A justificativa de Trump para a tarifa baseava-se na alegação de que o Brasil promovia uma caça às bruxas contra o ex-presidente Jair Bolsonaro e violava a liberdade de expressão e interesses de grandes empresas de tecnologia americanas por meio de decisões do Supremo Tribunal Federal brasileiro. Senadores como Tim Kaine, democrata da Virgínia e coautor da resolução, argumentaram que a medida extrapolava os poderes constitucionais do presidente e causava sofrimento aos consumidores americanos, citando o aumento nos preços de itens cotidianos como café matinal e hambúrgueres, já que boa parte dos grãos de café e da carne bovina consumidos nos EUA provém do Brasil.

O apoio à resolução foi bipartidário, com senadores democratas como Chuck Schumer de Nova York, Peter Welch de Vermont e Ron Wyden de Oregon, além de independentes como Angus King do Maine e Bernie Sanders de Vermont, e republicanos como Rand Paul do Kentucky. Apesar dos esforços do vice-presidente JD Vance para convencer republicanos a manterem as tarifas como ferramenta de barganha em negociações comerciais, senadores como Thom Tillis da Carolina do Norte, Lisa Murkowski do Alasca e Mitch McConnell do Kentucky se juntaram aos democratas, destacando impactos negativos em pelo menos 10 estados agrícolas afetados pela política tarifária.

Rand Paul criticou abertamente as tarifas, afirmando que elas prejudicam fazendeiros americanos e que a guerra comercial com a China já desviou compras de soja para Brasil e Argentina, pressionando ainda mais o mercado. Thom Tillis expressou preocupação específica com o superávit comercial dos EUA com o Brasil e recebeu uma comitiva de senadores brasileiros em julho de 2025 para discutir os riscos antes da implementação da tarifa, que afeta cerca de 60% das exportações brasileiras para os EUA, incluindo café e carne, contribuindo para a inflação no país norte-americano.

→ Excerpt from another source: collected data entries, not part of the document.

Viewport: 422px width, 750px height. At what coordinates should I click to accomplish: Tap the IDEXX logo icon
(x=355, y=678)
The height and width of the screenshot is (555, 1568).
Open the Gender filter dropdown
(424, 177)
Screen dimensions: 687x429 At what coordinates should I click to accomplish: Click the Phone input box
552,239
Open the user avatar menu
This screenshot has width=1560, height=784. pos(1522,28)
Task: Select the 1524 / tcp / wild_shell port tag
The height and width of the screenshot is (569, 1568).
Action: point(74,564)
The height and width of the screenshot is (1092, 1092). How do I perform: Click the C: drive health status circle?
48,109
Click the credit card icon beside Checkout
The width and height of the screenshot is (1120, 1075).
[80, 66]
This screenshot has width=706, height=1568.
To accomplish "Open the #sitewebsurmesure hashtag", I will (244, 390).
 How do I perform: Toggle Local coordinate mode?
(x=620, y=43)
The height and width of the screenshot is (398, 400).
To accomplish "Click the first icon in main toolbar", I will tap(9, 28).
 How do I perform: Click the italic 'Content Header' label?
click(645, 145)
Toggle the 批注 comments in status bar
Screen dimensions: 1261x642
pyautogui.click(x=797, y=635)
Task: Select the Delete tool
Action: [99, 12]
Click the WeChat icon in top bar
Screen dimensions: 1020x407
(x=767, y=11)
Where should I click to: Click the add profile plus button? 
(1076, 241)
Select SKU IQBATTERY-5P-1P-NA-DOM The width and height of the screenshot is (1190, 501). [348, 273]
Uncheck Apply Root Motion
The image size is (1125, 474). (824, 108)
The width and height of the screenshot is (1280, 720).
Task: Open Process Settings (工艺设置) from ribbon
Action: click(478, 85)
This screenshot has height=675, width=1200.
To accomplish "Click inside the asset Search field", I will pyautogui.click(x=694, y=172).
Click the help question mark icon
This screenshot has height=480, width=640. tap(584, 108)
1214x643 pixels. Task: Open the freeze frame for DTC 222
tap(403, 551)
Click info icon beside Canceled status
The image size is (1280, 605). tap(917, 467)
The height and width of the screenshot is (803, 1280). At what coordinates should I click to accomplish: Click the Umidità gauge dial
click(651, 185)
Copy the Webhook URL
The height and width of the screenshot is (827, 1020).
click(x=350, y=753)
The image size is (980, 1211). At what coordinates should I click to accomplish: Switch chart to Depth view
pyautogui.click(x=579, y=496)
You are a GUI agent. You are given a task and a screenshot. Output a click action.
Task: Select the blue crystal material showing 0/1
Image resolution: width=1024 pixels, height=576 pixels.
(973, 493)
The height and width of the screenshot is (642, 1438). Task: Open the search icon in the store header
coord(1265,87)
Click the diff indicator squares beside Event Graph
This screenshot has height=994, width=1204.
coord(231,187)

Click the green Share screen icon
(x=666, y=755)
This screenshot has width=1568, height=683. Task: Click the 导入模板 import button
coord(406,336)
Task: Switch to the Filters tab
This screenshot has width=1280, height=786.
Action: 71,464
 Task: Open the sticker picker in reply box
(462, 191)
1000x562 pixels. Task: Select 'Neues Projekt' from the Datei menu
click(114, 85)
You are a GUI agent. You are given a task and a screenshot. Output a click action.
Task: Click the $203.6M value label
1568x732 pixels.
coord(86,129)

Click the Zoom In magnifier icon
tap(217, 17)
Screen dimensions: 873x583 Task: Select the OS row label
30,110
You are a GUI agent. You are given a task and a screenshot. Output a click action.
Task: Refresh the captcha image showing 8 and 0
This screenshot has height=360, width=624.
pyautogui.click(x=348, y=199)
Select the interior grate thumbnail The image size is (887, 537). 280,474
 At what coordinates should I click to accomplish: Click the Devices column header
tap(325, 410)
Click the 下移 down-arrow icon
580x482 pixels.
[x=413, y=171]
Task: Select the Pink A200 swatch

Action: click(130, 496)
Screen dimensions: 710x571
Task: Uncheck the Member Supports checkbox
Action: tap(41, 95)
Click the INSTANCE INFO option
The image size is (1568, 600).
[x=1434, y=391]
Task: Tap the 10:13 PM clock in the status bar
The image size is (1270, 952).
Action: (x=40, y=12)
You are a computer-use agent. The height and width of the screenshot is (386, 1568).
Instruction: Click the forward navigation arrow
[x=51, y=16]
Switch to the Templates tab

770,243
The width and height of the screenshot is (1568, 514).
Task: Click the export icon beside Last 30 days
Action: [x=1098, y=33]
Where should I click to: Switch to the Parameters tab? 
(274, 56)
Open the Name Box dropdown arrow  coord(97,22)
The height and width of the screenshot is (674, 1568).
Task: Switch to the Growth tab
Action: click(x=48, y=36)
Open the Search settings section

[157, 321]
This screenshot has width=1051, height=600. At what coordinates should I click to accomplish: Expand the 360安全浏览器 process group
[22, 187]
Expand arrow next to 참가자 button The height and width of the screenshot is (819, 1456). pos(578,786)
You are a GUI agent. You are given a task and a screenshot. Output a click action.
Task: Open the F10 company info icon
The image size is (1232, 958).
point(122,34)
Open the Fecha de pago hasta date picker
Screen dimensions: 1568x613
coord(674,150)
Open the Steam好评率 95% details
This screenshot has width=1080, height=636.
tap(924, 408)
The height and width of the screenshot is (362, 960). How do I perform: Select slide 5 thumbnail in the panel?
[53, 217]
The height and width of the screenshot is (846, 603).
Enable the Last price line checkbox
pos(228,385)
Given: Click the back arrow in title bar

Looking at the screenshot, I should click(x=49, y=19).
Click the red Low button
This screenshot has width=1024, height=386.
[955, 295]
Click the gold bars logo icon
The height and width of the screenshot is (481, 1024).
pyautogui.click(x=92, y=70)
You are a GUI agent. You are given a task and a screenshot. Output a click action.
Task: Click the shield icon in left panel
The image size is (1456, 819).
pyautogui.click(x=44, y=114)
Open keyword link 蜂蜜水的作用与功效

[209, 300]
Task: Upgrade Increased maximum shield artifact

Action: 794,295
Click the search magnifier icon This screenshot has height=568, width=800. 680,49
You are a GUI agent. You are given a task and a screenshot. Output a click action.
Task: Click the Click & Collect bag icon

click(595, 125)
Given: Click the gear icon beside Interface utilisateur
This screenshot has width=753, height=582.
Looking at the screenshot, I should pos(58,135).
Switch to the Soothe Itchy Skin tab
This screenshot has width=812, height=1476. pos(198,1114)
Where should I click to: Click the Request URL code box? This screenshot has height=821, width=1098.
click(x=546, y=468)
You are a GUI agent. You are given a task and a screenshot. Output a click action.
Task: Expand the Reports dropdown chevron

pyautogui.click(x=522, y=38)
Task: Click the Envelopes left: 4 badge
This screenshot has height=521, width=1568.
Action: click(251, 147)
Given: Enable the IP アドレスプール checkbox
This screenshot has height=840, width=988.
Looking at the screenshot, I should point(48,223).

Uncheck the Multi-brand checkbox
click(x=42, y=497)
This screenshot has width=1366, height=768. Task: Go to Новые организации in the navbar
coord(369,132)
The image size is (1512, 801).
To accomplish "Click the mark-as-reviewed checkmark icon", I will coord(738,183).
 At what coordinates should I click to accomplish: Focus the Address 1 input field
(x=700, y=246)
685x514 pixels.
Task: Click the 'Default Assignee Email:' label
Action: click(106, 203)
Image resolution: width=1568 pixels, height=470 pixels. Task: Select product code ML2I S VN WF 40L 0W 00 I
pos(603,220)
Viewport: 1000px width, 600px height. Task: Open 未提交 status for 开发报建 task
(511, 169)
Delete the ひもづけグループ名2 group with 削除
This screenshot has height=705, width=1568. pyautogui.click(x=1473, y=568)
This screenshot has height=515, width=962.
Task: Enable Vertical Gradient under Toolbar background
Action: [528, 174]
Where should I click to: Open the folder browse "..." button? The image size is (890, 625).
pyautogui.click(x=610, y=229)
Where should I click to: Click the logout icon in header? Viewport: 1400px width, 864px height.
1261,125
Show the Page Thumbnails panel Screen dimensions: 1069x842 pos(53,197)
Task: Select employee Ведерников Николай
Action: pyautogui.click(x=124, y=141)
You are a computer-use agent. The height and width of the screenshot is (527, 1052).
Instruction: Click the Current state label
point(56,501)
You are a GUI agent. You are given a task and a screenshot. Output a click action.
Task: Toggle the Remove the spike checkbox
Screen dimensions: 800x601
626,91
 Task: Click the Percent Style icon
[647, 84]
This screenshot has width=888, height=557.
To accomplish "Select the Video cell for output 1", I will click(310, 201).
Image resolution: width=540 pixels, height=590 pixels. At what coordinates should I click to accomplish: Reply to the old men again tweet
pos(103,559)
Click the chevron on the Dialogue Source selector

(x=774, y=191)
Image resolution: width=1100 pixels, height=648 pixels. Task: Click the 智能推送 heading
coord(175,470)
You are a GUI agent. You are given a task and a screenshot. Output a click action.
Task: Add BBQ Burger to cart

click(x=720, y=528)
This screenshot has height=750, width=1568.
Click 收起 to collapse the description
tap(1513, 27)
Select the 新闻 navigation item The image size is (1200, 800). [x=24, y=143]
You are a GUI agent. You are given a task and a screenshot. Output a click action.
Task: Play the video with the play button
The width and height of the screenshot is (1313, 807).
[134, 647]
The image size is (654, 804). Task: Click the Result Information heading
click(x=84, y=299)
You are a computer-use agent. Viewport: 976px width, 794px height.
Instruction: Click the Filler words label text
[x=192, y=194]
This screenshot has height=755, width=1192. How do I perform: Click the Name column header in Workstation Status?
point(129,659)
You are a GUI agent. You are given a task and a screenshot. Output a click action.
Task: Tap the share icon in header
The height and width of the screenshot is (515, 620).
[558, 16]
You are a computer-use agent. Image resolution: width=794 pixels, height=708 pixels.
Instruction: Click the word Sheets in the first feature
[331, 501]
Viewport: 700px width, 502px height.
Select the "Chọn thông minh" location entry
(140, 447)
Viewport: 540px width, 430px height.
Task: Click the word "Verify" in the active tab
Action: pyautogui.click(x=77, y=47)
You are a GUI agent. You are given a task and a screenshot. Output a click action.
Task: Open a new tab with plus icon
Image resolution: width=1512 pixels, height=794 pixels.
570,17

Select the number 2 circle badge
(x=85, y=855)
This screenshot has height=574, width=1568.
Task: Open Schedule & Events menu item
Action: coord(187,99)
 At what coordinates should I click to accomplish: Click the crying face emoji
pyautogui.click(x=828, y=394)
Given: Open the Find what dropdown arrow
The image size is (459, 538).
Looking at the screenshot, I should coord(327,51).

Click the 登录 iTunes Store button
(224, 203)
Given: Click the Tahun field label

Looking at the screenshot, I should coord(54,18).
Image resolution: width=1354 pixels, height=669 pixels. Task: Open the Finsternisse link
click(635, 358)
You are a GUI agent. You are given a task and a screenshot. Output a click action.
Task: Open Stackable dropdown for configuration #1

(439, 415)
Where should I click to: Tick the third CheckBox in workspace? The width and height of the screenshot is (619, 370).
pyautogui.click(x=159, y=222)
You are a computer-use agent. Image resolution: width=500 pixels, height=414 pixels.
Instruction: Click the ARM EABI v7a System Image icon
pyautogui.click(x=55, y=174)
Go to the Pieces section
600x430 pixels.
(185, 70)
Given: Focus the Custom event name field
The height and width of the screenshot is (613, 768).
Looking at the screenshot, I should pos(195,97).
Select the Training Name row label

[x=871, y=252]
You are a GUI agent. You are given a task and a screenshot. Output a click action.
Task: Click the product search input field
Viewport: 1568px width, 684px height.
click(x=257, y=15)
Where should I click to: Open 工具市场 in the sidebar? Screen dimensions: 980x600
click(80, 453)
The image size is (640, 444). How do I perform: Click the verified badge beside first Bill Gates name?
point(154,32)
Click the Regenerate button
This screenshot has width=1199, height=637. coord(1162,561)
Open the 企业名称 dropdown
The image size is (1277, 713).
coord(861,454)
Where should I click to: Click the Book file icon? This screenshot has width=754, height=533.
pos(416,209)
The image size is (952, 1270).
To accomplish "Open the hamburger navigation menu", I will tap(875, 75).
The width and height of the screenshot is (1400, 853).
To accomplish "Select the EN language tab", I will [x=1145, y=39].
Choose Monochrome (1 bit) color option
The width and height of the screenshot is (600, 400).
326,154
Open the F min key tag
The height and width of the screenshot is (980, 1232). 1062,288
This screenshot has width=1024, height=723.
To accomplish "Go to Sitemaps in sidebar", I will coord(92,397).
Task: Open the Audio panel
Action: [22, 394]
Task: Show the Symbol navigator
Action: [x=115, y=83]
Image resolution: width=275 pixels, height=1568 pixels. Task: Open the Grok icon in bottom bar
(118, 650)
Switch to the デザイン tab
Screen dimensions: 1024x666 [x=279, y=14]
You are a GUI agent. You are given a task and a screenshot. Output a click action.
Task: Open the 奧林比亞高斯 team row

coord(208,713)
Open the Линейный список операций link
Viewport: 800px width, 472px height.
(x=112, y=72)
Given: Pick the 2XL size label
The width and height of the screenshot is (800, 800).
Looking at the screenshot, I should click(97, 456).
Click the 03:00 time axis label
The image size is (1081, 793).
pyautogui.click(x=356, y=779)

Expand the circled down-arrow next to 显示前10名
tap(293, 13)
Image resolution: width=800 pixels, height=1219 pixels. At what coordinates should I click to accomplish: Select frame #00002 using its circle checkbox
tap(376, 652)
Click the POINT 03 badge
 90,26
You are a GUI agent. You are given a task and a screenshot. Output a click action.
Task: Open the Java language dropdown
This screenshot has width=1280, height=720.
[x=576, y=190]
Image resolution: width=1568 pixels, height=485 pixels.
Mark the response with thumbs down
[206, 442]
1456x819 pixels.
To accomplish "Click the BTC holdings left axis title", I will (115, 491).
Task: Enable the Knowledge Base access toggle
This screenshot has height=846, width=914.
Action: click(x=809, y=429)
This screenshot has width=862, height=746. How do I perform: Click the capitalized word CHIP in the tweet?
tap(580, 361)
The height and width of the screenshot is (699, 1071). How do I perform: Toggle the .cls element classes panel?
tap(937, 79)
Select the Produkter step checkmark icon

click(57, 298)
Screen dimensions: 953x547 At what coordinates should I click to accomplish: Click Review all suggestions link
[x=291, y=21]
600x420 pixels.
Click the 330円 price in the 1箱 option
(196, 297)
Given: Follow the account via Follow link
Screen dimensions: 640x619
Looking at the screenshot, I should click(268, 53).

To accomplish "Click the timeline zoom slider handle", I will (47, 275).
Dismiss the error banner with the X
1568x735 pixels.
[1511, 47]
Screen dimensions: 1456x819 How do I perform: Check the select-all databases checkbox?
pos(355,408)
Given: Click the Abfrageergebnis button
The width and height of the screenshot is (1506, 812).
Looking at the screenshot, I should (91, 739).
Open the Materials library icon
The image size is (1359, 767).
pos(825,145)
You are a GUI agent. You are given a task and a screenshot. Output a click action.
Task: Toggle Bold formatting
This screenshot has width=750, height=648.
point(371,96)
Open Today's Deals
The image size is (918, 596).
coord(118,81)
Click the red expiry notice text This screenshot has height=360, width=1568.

Embora a aprovação no Senado tenha peso político significativo, a resolução carece de efeito imediato, pois precisa de aprovação na Câmara dos Representantes, onde a liderança republicana alterou o regimento interno para bloquear tais votações. Um projeto similar sobre tarifas ao Canadá foi aprovado no Senado em abril de 2025 por 51 a 48, mas não avançou na Câmara. O episódio ocorre enquanto Brasil e EUA iniciam negociações tarifárias práticas para normalizar relações comerciais após quase três meses de crise bilateral, a mais profunda em 200 anos de história entre os dois países.